SAL/ON

A Blog of Seattle Arts & Lectures

Introductions: Solmaz Sharif

On June 3, 2019, we had the pleasure of welcoming poet Solmaz Sharif to the SAL stage—or rather, re-welcoming, as her initially-scheduled appearance in February was cancelled due to one of the worst Seattle snowstorms in years. SAL Associate Director Rebecca Hoogs gave this introduction to start the evening, and, after Sharif’s reading, the poet was joined for a Q&A with local writer Lena Khalaf Tuffaha.


By Rebecca Hoogs, SAL Associate Director

Solmaz Sharif is the author of the stunning collection, LOOK, which was long-listed for the 2016 National Book Award for Poetry and made nearly every best-of list for that year and will, I believe, be named one of the most important books of this decade.

In it, she cracks open the Department of Defense Dictionary of Military and Associated Terms, an ice-cold snowstorm of American euphemisms which shuts down the city of feeling, of empathy, of understanding. Her work clears the way, salts the roadways and what we’re left with isn’t beautiful—it’s messy and raw and melting.

But in this way, she also cracks us open. Her poems make us look. Look at the way language is a living organism, an evolving beast, but also a tool–in the hands of those that make the dictionaries, of those that order the drone strikes–of suppression and oppression.

The New York Times Book Review praised the collection, saying “LOOK is at once a command to see and to grieve the people these words describe—and also a means of implicating the reader in the violence delivered upon these people… An artful lexicographer, Sharif shows us that the diameter of a word is often as devastating as the diameter of a bomb.”

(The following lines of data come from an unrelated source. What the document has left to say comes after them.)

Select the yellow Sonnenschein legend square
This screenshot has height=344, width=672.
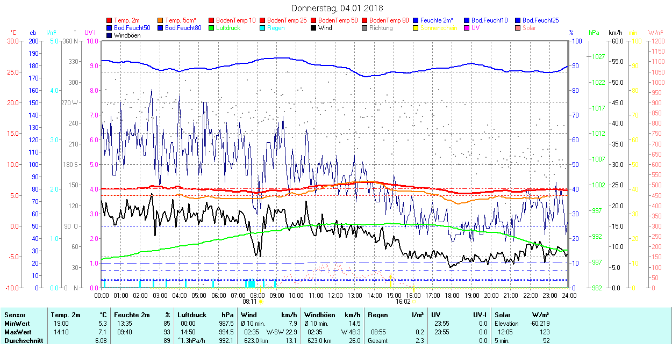pyautogui.click(x=416, y=28)
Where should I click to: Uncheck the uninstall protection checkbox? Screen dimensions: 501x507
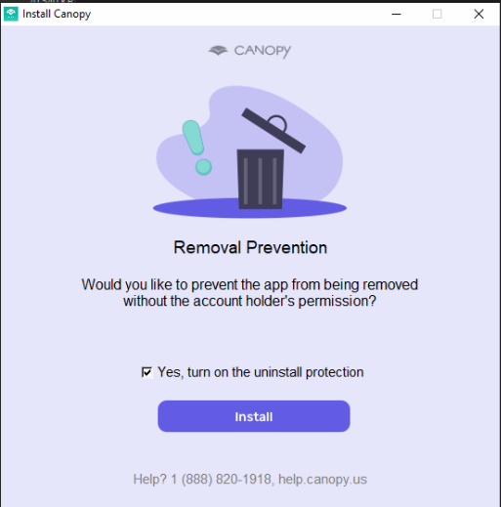pos(146,372)
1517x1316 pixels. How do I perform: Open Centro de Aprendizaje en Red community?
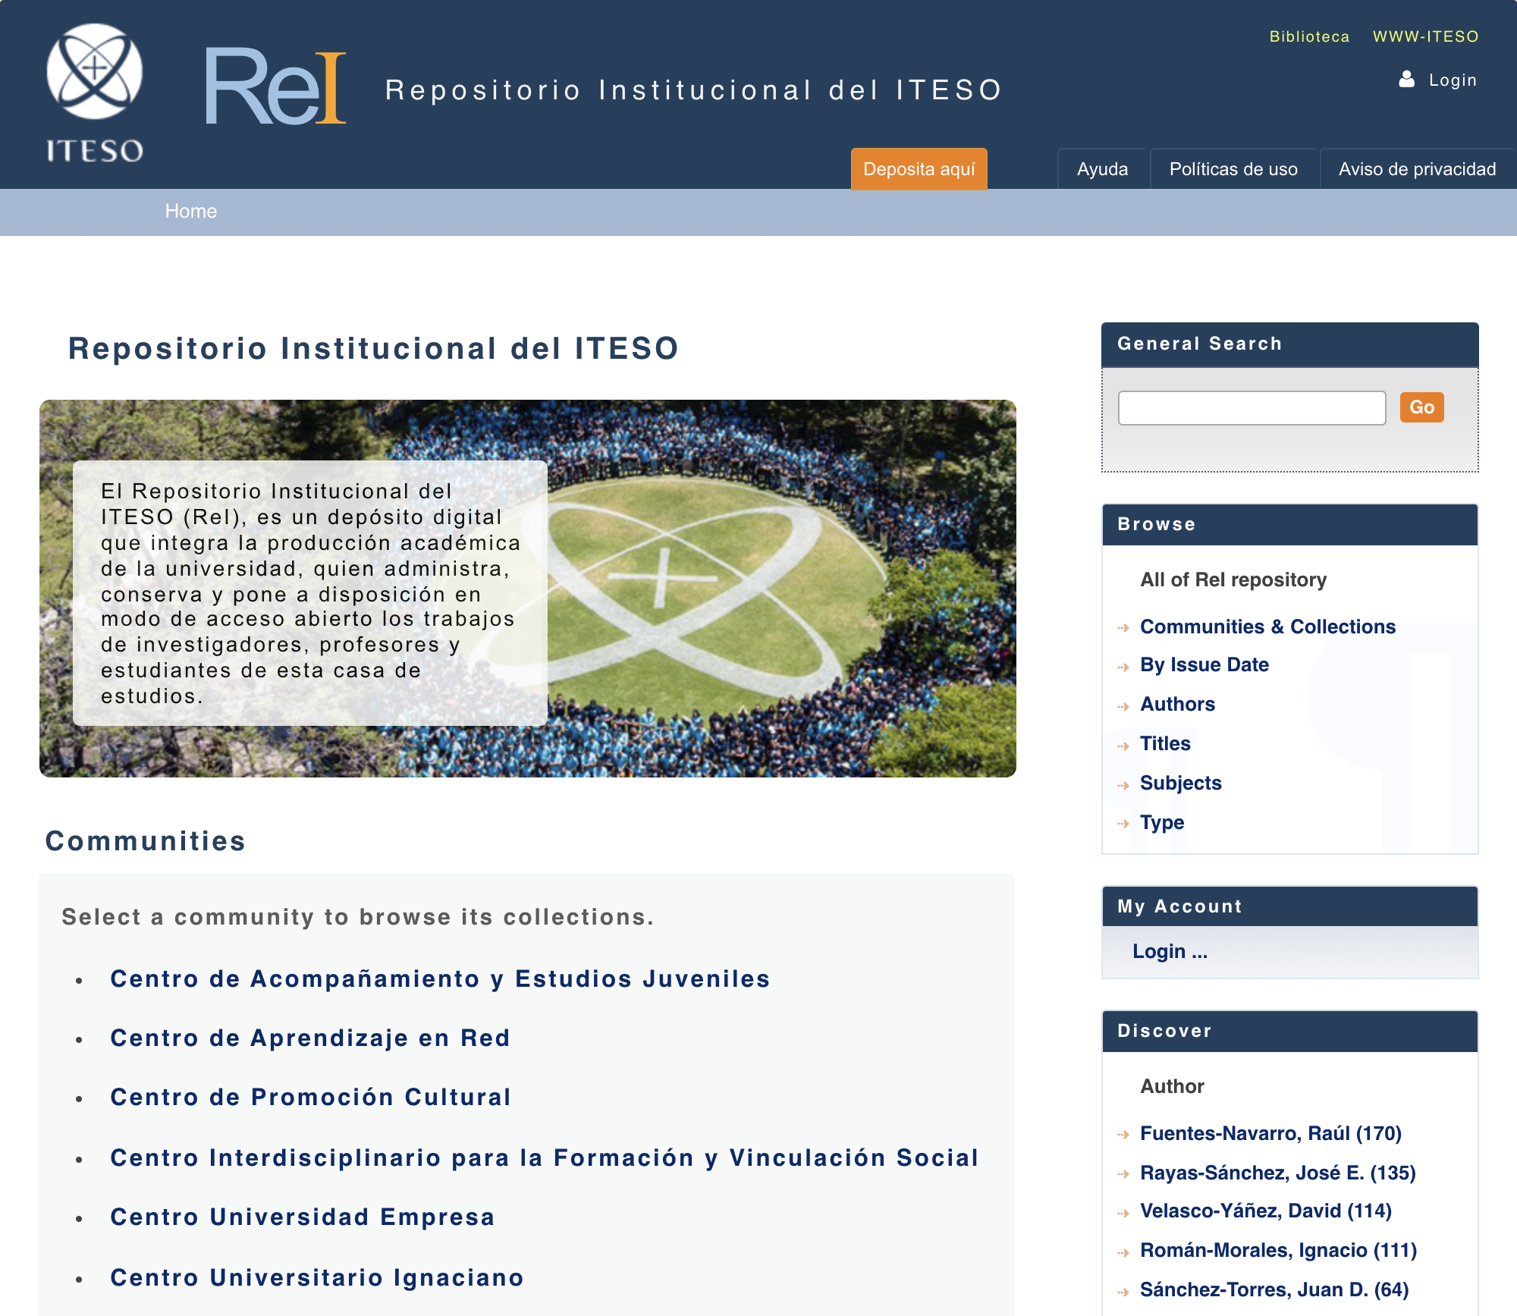click(310, 1038)
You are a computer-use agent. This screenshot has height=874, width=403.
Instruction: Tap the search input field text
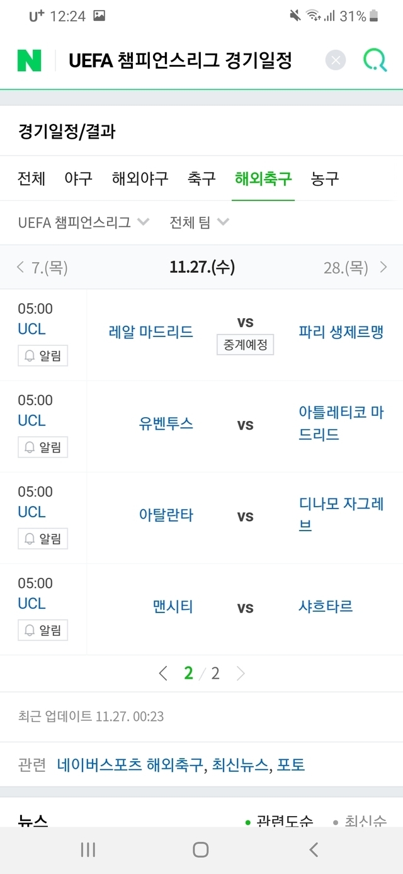pos(180,60)
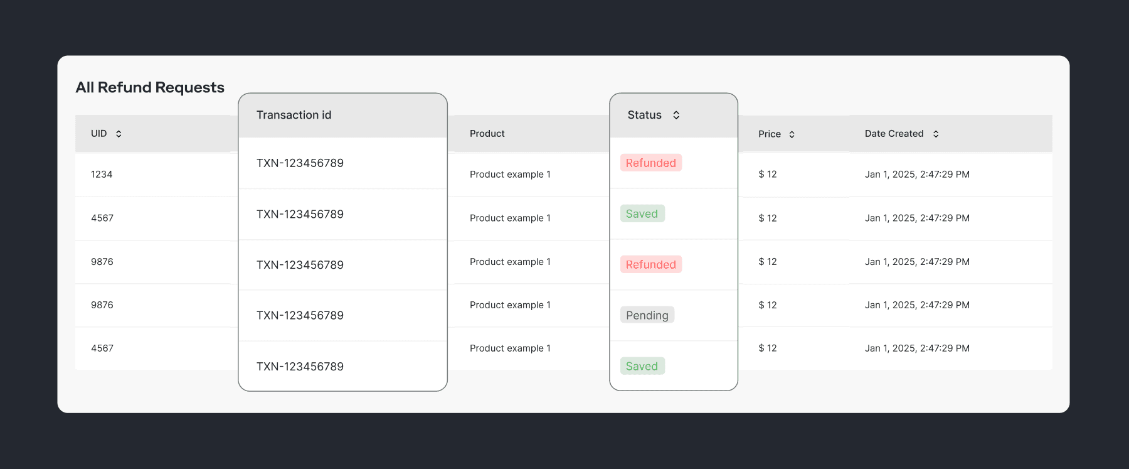Click the transaction ID in the first row
Screen dimensions: 1129x469
click(x=300, y=163)
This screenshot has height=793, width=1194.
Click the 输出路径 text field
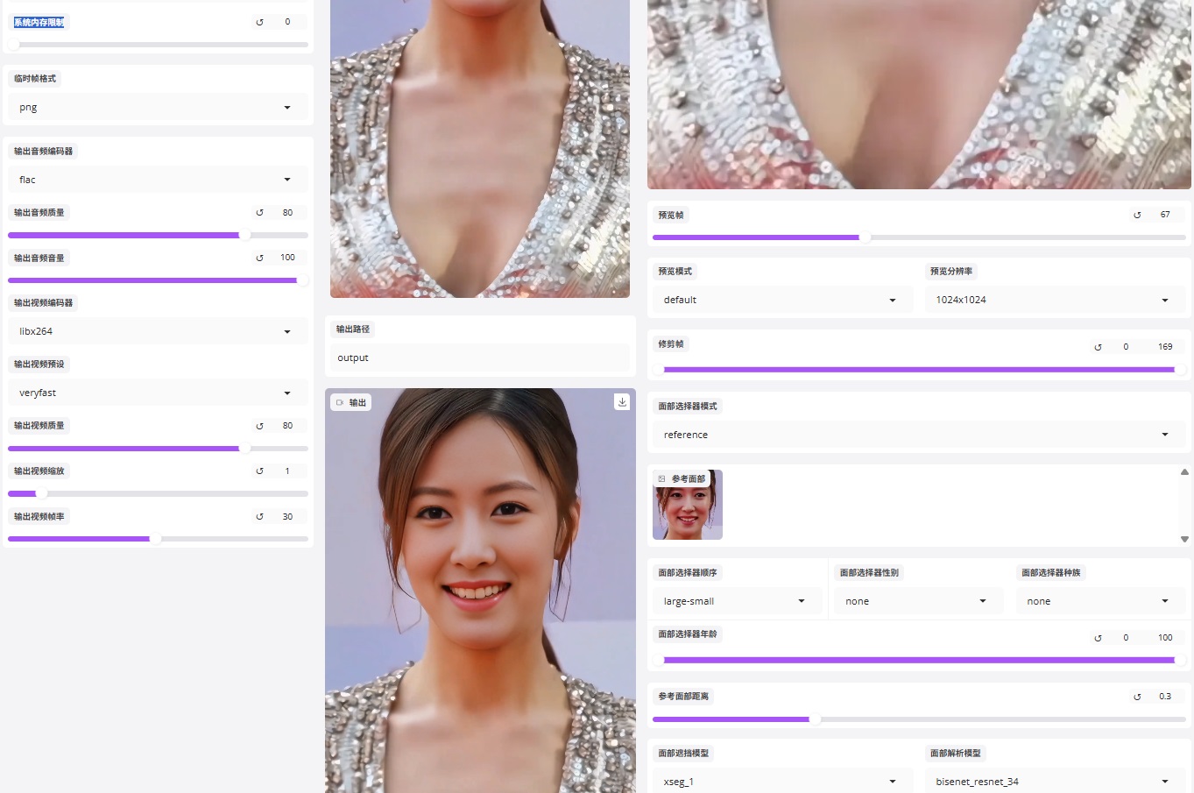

Sharif’s poems are like the “stopped wristwatches” she includes in a piece early in the book—time capsules of a moment when life or language is stilled, or seems to still. When the little hand of the person meets the big hand of the government. The language of American war is made to distance the most intimate things while poetry, the best poetry, the poetry you are about to hear tonight, is made to make intimate things both intimate and distant. Is made to start stopped things, to stir our ticking hearts, even if it hurts. And it does. It will.

In an essay that Lena Khalaf Tuffaha wrote for Poetry Northwest on Sharif’s book, she said, “This is a book of poems of and for us, the War-on-Terror Era readers. We, citizens of a nation endlessly at war, are re-awakened to the legacy of our language by Sharif’s work.”

When I write or read poetry, I do so because it makes me feel more alive and more awake. It doesn’t always make me feel happier—in fact, I often feel more despair, more pain, more terror the more I look at this world. But feeling more alive is worth it. The poet and poems you will hear tonight do just this work—they enliven language, they shine a light on the dark parts, and, for better or worse, they wake us up. We are more alive together in the world, in the words, of this writer.